I love poetry. Nearly every morning I read one or more poems to begin my day. I love the evocative images and startling metaphors. Poets have a way of bringing us up short, of making us look at an overly familiar world anew. A good poet shifts your angle of vision—sometimes with a single striking line. One of my favorites is Mary Oliver. She is well known for nature poems, for poems about the adventures of her various dogs, and for evocations of her longtime hometown, Provincetown, Massachusetts. Recently I was struck by a line from her poem “May.” She describes an encounter with a snake, a copperhead—a poisonous and very aggressive snake. Rather than scooting away from her, it lunged toward her before “it flowed on across the road and down into the dark.” Her heart was pounding, and she stood still to quiet herself. She concludes, “After the excitement we are so restful. When the thumb of fear lifts, we are so alive.”
It was that last line that caught me: “When the thumb of fear lifts, we are so alive.” These days it seems we are permanently under the thumb of fear. Wherever we stand on the key political, economic, and religious issues of the day, someone will tell us, “Be afraid, be very afraid.” If this person is elected or re-elected, or if this party or that faction holds on to or gains power, they warn that the world or the church or both will sink into a moral and spiritual quagmire, the economy will collapse into utter ruin, and our cities will be smoldering post-apocalyptic wastelands. Both liberals and conservatives use such tactics to terrify us, and both are very successful. In the end we can act out of fear rather than hope, despair rather than love, compulsion rather than compassion. We can see the “other” as evil, dangerous, hateful, disgusting, and incomprehensible. Rather than question and listen and love, we live under the thumb of fear and that thumb presses harder and harder. Our fears are killing us.
These days, wherever we stand on the key political, economic, and religious issues, someone will tell us, “Be afraid, be very afraid.”
The Bible actually says a good deal about fear. There is, of course, the oft-mentioned “fear of the Lord,” but that is about reverence and awe rather than abject terror (although there is a bit of that too!). In fact, whenever angels show up with a message from God, their first words are “fear not.”

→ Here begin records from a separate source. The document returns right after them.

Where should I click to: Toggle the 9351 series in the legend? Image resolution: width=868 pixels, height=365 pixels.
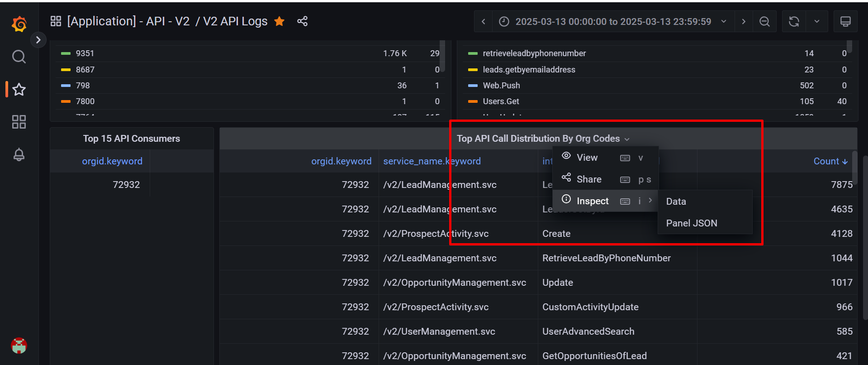[x=85, y=53]
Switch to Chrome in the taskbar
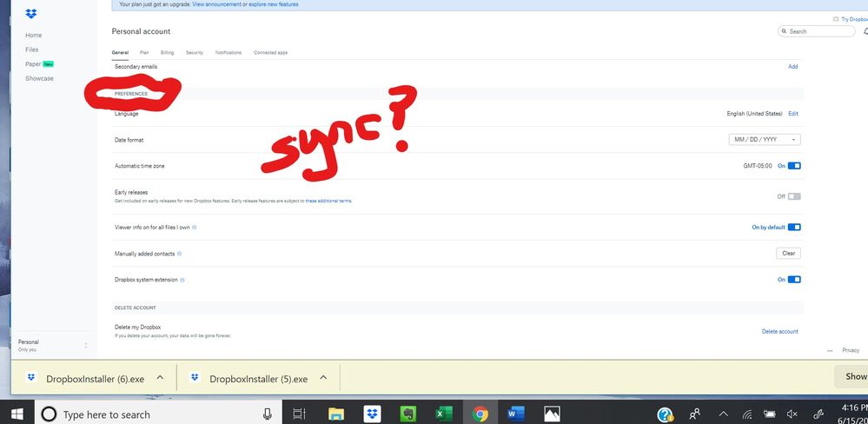Viewport: 868px width, 424px height. pyautogui.click(x=477, y=414)
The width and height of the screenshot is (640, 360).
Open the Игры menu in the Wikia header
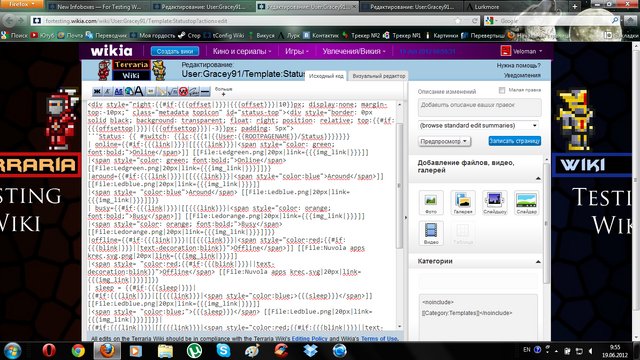(297, 51)
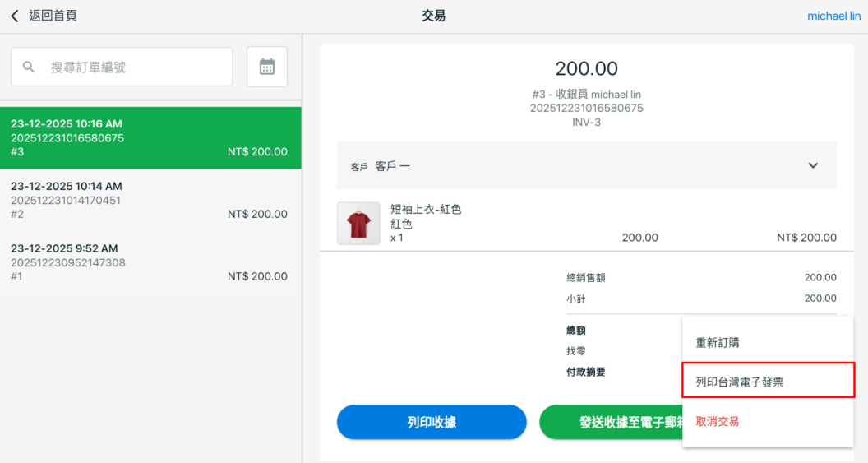Screen dimensions: 868x463
Task: Select order #3 in transaction list
Action: (150, 138)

But perhaps most famously 1 John tells us: “God is love. Whoever lives in love lives in God and God in him. This is how love is made complete among us so that we will have confidence in the day of judgment: In this world we are like Jesus. There is no fear in love. But perfect love drives our fear, because fear has to do with punishment. The one who fears is not made perfect in love” (1 John 4:16b-18, NIV).
John is not pondering here the danger to his 401(k) if the stock market falls. He is not perseverating over the possibility that the Democrats will seize control of the House or the Republicans hold on to the Senate. Rather, he is thinking about what happens when brothers and sisters are at odds. He is worried that perfect fear within the church has driven out love for one another. This, he knows, is the road to individual and communal death.

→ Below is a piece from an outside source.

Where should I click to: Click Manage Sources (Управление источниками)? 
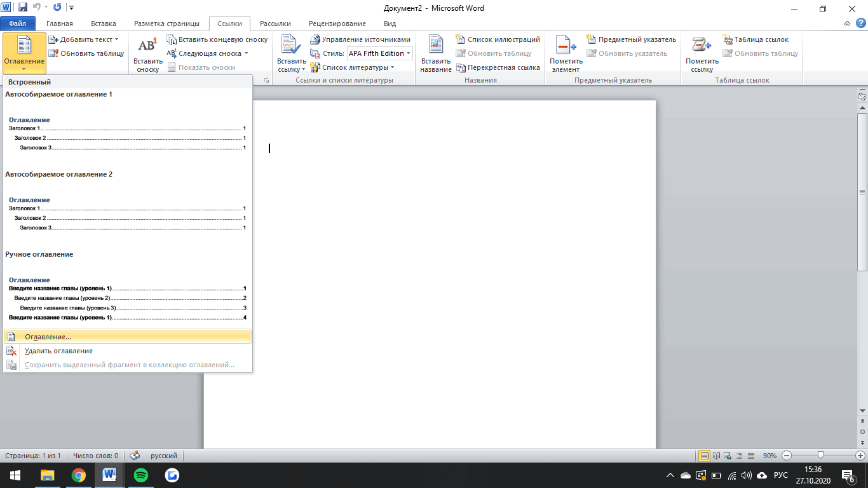click(x=360, y=39)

But the road to life is not an easy one. Fear and despair need to be repudiated. “If we say we love God,” he insists, “yet hate a brother or sister we are liars.” Hating someone wounds our own souls. To hate is to drink poison and expect the other person to die. If we live in fear and hate, we cannot live in faith and love; we cannot be fully alive. “Those who love God,” John concludes, “must love one another.” At the heart of the good news is the love of God for the alienated and irritating. At the heart of the good news is Jesus eating with anyone who would join him at table. He wasn’t afraid. And as John says, “In this world we are like Jesus.”